In this study, we identified 88 ML-signature from almost 400 genes associated with cancer progression. These ICI-benefits related ML-signature primarily enriched in immune-related signaling pathways. Immune cells and immune cytokines in the tumor microenvironment are important during cancer development, and their biological functions change dynamically with tumor progression. In addition, these ML-signature also show decreasing transduction-related signaling pathways. Signal transduction pathways involve each stage of cancer cells, from stem cells to advanced cancer cells, including proliferation, metabolism, cell cycle, DNA repair, apoptosis, differentiation, tumor extracellular matrix remodeling, angiogenesis and metastasis (28, 29). Notably, there was no significance in metabolism, DNA repair, apoptosis or other inflammatory signaling pathways. Generally, inflammation-related signaling pathways show the transduction from pro-inflammation to anti-inflammation along with tumor evolution (30). Therefore, the complex transformation of these 88 ICI-benefits related ML-signature needs further exploration. We also observed that the distributions of more than one mutation population were similar in both immunotherapy and chemotherapy groups, which indicated that patients in the chemotherapy cohort also have potential benefits from ML-signature.

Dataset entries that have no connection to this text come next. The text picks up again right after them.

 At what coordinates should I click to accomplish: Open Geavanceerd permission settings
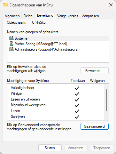[x=95, y=126]
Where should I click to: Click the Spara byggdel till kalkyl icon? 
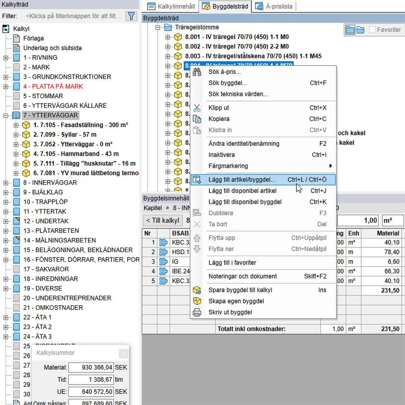point(197,290)
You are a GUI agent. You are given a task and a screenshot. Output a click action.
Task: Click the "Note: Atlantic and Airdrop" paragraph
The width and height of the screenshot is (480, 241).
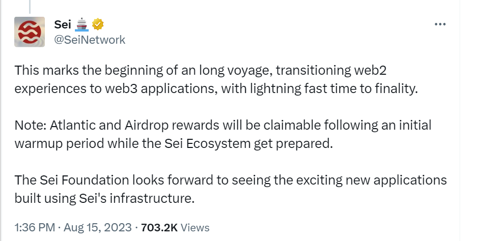(x=223, y=134)
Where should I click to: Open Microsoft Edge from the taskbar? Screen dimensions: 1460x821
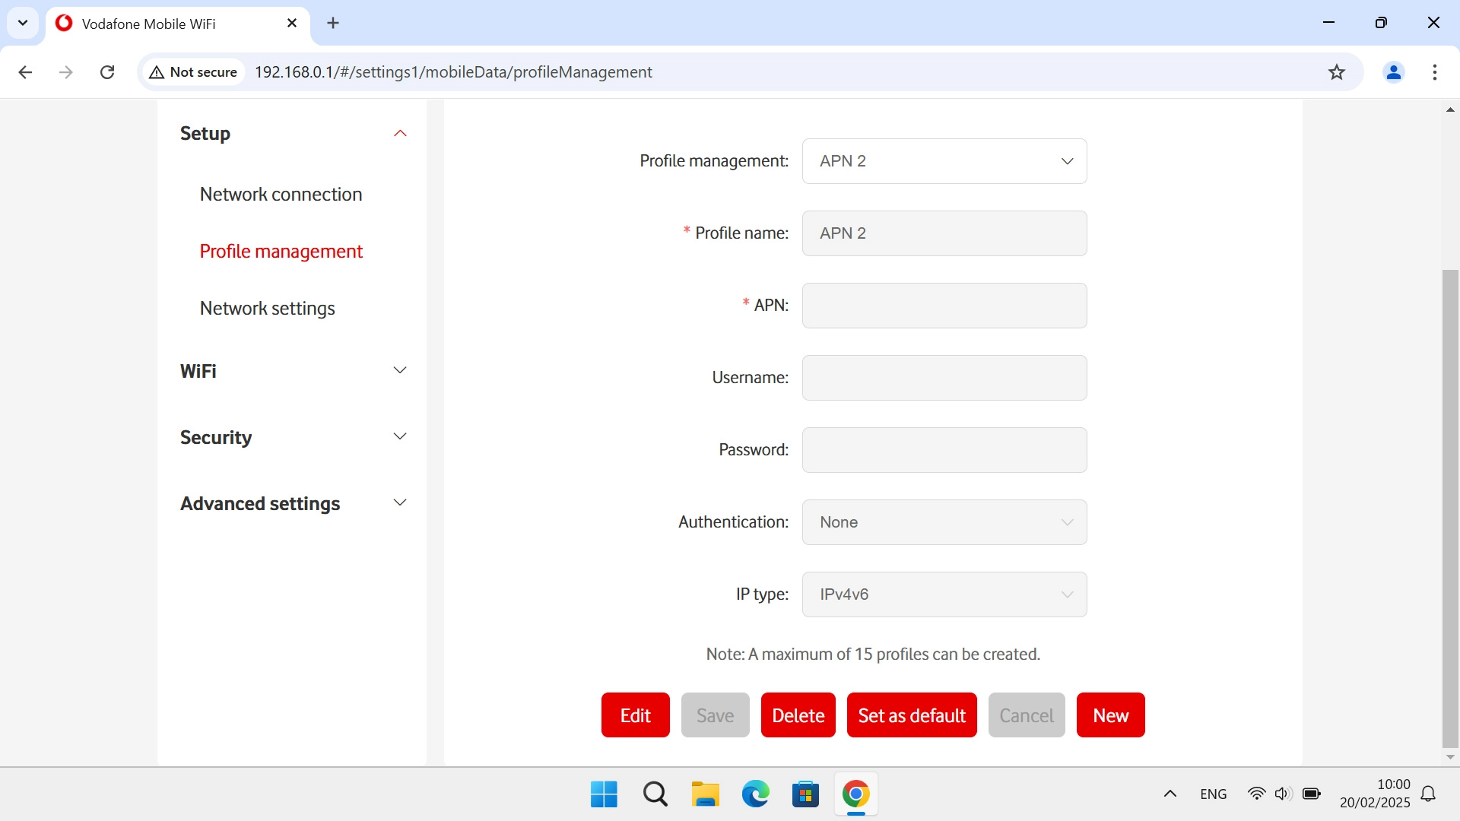tap(755, 794)
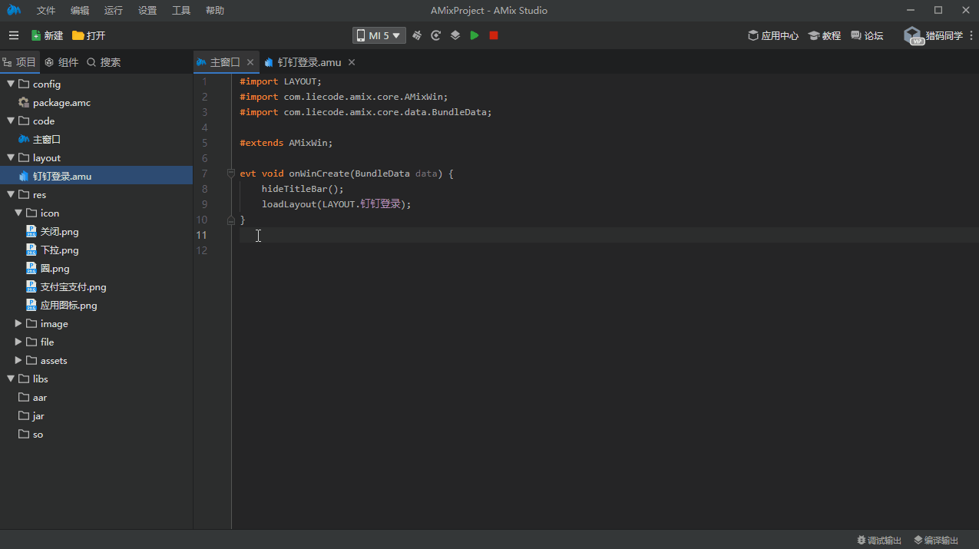Close the 主窗口 editor tab

250,62
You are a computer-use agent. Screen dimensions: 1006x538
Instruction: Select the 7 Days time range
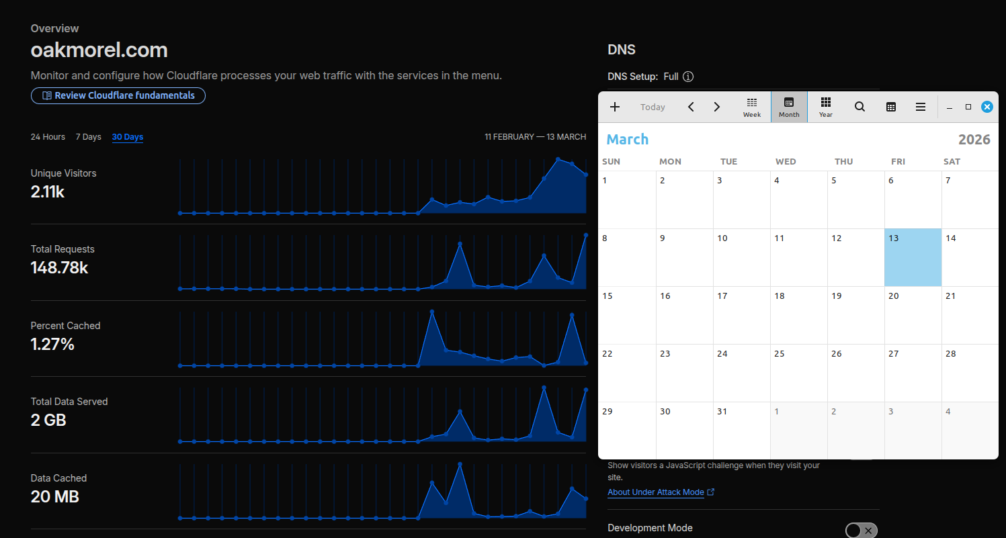click(88, 137)
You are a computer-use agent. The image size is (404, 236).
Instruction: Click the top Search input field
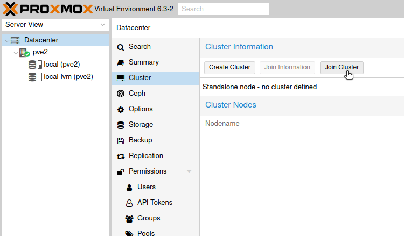[224, 9]
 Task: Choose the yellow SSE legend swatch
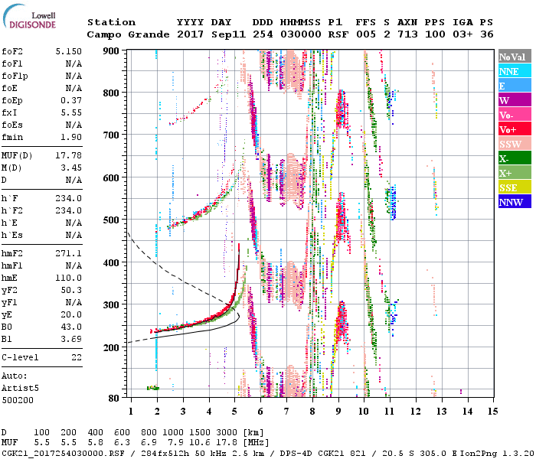[512, 187]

Recent evidence has shown high TMB to be associated with improved clinical outcomes from ICI in multiple cancer types (31). However, TMB as a predictive biomarker for immunotherapy remains difficult to implement because tumor heterogeneity may add to the complexity of TMB analysis and lead to misestimation of the reliability of TMB prediction for immunotherapy. In this study, we hypothesized that mutations in certain genes associated with immunotherapy efficacy rather than serving as sources of roughly TMB estimation might better predict NSCLC response to ICI therapy. With the utility of ICI-benefit score developed by machine learning, we demonstrated that ML-signature provides better efficacy prediction than TMB in patients treated with immunotherapy. More mutations represent favorable survival in the immunotherapy cohort, which is consistent with the consensus that the increasing number of mutations were processed to neo-antigens and presented by major histocompatibility complex (MHC) proteins to T lymphocytes, immune-system eliminated neo-antigens (32–34). However, cancer cells impaired the activities of T lymphocytes and achieved immune escape (35). Immunotherapies blocked immune checkpoints in a targeted manner and reduced and/or re-activated T lymphocytes (36, 37).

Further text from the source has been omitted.